◆ Directions ◆
Return only the line containing "promotion (11, 1928)" and each line after it, exactly as written, through the end of the records.

Segment Open

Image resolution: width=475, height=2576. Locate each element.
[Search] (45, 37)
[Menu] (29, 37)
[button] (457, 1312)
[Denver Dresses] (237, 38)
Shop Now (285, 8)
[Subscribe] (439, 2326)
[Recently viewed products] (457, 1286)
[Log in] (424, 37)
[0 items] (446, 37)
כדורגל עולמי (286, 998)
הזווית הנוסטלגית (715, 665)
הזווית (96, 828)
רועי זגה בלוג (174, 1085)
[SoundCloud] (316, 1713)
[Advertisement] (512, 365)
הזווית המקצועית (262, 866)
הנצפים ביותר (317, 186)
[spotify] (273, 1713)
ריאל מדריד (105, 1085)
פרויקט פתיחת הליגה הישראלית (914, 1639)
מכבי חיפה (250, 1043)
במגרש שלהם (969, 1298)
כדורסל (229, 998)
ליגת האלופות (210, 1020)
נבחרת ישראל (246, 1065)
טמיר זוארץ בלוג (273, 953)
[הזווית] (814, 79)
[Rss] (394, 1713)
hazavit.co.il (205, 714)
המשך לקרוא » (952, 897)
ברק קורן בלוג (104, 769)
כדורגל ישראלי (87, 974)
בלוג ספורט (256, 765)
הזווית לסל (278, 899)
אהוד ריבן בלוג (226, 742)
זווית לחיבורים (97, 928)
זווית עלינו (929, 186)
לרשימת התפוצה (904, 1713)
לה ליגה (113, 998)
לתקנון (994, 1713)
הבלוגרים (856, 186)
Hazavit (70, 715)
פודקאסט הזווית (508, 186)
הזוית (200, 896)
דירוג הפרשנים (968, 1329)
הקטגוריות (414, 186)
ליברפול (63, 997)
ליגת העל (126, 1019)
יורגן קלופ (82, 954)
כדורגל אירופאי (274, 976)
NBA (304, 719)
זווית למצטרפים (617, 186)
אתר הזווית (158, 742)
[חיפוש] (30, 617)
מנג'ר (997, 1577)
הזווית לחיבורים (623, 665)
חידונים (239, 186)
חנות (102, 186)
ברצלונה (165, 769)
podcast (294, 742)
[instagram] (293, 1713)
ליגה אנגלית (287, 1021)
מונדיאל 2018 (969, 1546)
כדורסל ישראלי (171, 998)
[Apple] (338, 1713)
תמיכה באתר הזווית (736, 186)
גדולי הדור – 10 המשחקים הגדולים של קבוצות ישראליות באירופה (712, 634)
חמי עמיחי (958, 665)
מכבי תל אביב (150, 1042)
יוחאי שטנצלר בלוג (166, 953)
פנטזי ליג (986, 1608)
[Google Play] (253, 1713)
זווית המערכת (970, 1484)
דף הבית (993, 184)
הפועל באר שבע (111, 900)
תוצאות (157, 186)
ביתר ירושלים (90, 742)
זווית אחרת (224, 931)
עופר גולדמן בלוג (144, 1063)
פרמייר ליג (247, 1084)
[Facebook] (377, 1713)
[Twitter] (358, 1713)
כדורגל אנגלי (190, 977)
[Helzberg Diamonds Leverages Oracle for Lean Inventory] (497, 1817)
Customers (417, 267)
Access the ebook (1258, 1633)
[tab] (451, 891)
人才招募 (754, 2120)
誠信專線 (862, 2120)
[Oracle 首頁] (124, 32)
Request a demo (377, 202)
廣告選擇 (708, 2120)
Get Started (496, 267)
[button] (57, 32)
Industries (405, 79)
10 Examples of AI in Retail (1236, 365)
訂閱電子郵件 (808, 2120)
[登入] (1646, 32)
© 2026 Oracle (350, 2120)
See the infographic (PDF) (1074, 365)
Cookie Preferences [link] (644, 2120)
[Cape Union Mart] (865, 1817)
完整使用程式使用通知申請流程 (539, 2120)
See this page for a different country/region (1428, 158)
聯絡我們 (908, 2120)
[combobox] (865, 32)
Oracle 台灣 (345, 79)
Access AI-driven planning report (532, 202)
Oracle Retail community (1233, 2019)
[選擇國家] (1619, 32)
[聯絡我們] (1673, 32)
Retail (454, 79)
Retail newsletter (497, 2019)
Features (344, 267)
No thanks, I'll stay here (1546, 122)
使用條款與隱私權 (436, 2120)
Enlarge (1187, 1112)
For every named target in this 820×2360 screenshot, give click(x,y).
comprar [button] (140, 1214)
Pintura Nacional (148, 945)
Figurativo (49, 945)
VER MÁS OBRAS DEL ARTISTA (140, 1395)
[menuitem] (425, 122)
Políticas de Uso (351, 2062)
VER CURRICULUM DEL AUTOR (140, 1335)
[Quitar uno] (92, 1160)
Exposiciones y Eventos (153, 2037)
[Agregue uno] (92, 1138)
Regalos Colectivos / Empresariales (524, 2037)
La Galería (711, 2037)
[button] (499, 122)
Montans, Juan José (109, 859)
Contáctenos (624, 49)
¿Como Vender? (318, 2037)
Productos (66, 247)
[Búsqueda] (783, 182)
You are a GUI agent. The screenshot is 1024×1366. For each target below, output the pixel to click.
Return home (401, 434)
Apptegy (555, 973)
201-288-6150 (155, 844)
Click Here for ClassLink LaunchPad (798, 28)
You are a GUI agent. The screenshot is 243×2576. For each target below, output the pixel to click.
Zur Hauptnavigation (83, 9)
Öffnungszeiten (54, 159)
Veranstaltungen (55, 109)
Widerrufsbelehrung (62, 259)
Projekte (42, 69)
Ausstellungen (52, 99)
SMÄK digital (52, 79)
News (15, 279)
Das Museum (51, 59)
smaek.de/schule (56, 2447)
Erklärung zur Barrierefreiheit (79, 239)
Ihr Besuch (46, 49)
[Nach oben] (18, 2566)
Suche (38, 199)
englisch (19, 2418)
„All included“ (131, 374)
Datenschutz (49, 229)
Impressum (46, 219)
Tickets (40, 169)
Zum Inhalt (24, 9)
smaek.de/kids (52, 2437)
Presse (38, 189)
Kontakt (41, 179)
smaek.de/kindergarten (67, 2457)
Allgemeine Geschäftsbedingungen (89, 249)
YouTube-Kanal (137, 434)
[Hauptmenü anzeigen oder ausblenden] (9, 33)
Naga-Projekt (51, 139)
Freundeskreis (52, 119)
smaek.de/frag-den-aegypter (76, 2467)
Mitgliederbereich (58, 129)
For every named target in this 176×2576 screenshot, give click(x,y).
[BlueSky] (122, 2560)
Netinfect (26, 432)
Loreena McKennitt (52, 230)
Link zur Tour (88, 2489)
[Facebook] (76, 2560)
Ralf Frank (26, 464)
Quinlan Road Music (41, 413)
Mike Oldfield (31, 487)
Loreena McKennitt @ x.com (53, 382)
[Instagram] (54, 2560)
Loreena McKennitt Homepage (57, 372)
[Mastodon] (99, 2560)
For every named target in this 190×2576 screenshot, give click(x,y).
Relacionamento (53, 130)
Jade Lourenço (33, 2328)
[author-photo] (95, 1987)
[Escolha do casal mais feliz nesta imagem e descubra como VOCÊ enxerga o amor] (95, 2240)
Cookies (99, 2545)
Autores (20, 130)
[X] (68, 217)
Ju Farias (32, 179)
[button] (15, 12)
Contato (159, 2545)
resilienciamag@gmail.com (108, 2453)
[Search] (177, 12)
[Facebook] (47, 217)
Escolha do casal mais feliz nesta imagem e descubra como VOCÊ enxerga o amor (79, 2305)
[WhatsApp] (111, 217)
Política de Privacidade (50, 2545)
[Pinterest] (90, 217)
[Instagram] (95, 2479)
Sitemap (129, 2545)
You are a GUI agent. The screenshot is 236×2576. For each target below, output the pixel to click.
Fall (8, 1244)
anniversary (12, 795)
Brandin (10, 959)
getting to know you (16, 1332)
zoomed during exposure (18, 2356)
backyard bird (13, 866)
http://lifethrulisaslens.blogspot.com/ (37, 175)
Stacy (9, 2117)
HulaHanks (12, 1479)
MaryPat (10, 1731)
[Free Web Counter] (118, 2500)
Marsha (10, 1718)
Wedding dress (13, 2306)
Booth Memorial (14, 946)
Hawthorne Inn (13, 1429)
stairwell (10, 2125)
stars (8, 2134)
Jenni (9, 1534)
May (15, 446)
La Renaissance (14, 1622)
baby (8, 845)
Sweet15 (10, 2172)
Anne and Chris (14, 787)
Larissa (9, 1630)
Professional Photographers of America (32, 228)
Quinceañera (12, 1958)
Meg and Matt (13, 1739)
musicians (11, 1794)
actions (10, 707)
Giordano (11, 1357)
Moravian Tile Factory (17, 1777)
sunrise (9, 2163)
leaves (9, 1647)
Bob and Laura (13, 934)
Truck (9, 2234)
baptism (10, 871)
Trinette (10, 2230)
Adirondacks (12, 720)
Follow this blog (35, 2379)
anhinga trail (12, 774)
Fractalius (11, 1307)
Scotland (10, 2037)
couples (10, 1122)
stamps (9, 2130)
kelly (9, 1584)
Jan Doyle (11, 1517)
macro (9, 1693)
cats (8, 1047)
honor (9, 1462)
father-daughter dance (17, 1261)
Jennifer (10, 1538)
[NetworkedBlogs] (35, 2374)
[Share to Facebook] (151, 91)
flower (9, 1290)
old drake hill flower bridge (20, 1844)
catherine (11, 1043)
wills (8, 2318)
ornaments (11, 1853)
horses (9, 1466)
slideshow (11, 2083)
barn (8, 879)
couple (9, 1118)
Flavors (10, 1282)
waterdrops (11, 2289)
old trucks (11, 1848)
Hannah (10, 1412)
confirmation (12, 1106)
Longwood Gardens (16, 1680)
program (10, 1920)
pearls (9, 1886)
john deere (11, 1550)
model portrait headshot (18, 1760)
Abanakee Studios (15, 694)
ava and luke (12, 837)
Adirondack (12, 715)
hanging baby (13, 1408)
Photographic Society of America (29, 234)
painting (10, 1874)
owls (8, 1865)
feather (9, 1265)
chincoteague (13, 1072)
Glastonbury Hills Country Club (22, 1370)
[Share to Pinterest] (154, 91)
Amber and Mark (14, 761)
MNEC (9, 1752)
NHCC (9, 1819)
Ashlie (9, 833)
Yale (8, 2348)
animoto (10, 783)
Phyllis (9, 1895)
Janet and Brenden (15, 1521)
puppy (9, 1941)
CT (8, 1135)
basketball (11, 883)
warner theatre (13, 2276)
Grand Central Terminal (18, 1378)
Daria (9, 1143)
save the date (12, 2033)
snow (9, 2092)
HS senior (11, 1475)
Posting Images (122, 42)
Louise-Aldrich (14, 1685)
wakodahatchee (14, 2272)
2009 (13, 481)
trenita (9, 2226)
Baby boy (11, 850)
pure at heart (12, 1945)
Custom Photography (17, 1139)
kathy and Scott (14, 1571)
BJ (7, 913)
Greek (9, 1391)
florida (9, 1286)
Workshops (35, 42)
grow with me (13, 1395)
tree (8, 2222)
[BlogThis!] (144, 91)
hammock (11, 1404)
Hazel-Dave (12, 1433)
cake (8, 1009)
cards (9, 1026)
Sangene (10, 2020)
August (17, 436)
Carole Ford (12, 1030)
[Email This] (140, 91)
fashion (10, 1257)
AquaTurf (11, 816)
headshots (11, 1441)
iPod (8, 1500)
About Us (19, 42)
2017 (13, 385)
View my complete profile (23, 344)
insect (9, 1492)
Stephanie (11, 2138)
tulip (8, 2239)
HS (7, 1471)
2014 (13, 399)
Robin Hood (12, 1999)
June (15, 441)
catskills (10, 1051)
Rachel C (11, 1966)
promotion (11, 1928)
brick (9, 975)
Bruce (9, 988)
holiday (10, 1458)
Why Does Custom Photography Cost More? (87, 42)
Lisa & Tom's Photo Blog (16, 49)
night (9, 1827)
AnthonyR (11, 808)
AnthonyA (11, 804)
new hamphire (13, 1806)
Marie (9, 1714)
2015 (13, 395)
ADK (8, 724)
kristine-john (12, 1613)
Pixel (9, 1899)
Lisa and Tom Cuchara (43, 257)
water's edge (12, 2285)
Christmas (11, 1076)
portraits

Segment Closed

◆ Answer for the task ◆
promotion (11, 1928)
brick (9, 975)
Bruce (9, 988)
holiday (10, 1458)
Why Does Custom Photography Cost More? (87, 42)
Lisa & Tom's Photo Blog (16, 49)
night (9, 1827)
AnthonyR (11, 808)
AnthonyA (11, 804)
new hamphire (13, 1806)
Marie (9, 1714)
2015 (13, 395)
ADK (8, 724)
kristine-john (12, 1613)
Pixel (9, 1899)
Lisa and Tom Cuchara (43, 257)
water's edge (12, 2285)
Christmas (11, 1076)
portraits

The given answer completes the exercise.